Что значит – когда такое происходит?

Вслух я этого, конечно, не спросила, мучимая виной. Очевидно, это очередная история, произошедшая за последние два года его жизни без Поппи.

– Вот, – сказала я. – Давай я тебе подушек подложу.

Алекс снова кивнул, что я восприняла как подтверждение, что хуже это не сделает. Я взбила подушки, сложила их у изголовья кровати, и Алекс осторожно облокотился на них, кривясь от боли.

– Алекс, что вообще случилось? – Я кинула взгляд на часы у кровати. Полшестого утра.

– Я собирался встать на пробежку, – сказал он. – Но, видимо, как-то не так сел? Или, может, слишком быстро сел. В общем, у меня свело спину, и… – Он откинул голову на подушки и зажмурился. – Черт, Поппи. Извини.

– За что это ты извиняешься?

– Это я виноват, – сказал он. – Я забыл о том, что это кресло слишком низкое. Я должен был знать, что если так резко вскакивать с кровати, то случится что-нибудь такое.

– Да как ты вообще мог это знать? – никак не могла понять я. Алекс потер лоб.

– Я должен был знать, – повторил он. – У меня это уже год как началось. Я даже не могу наклониться и шнурки завязать, пока не встану и не подвигаюсь хотя бы часа полтора. Мне просто в голову не пришло… И я не хотел, чтобы у тебя от этого кресла началась мигрень, и…

– И вот почему тебе надо перестать геройствовать, – мягко поддразнила его я. Несчастное выражение Алекса, впрочем, никуда не делось.

– Я себя идиотом чувствую, – пробормотал он. – Я не хотел портить твою поездку.

– Алекс. – Я мягко коснулась его руки, стараясь не потревожить больную спину. – Ничего ты не портишь, ясно? Это все Николай.

Уголок его рта дернулся в неубедительной улыбке.

– Тебе что-нибудь нужно? – спросила я. – Как тебе помочь?

Он только вздохнул. Если Алекс Нильсен что-то и ненавидит, так это быть беспомощным. И он просто не переносит, когда для него что-то делают. Когда мы еще учились в колледже, он как-то подхватил ангину и не отвечал на мои звонки целую неделю. Это был первый раз, когда я всерьез на него разозлилась.

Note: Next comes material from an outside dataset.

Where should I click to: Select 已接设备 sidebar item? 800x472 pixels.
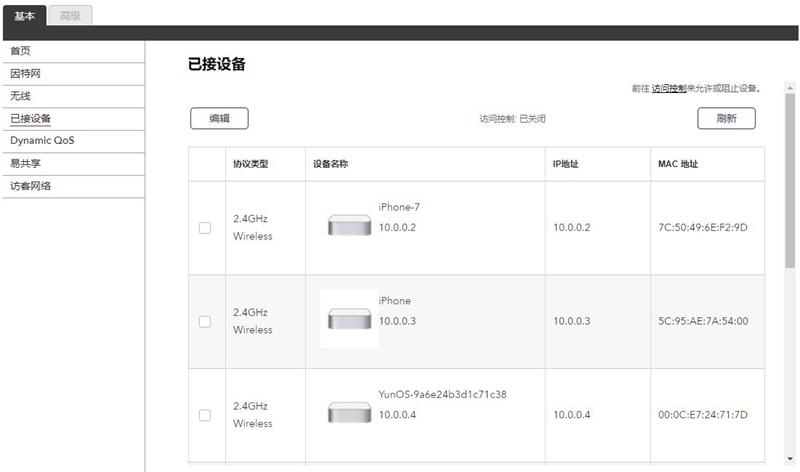click(x=30, y=119)
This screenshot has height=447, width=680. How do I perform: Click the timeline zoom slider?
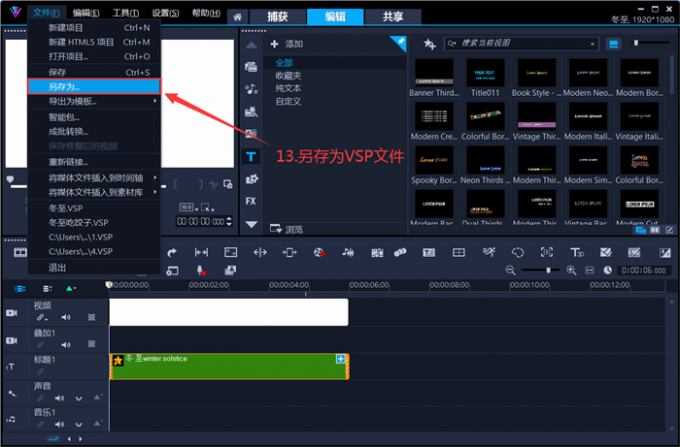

Когда его сосед сказал мне, что Алекс слег с простудой, я сварила совершенно отвратительный куриный суп с лапшой и отправилась к нему в комнату.

Алекс запер дверь на замок и отказывался меня впускать, ссылаясь на то, что якобы боится меня заразить. В конце концов я вышла из себя и начала орать на весь коридор: «Я не избавлюсь от нашего ребенка, ясно?!», и тогда ему пришлось сдаться.

Алексу ужасно неловко, когда из-за него суетятся. Когда я об этом думаю, то испытываю эмоции, схожие с устрашающим воздействием Лица Грустного Щеночка, хотя и в гораздо меньшей степени. Меня всю словно переполняет. Во мне поднимается любовь – даже не как волна, а как мгновенно воздвигнутый стальной небоскреб, сметающий все на своем пути.

– Алекс, – сказала я. – Пожалуйста, дай мне помочь.

Он вздохнул еще раз, признавая свое поражение.

– В переднем кармане моей сумки для ноутбука лежит пачка миорелаксантов.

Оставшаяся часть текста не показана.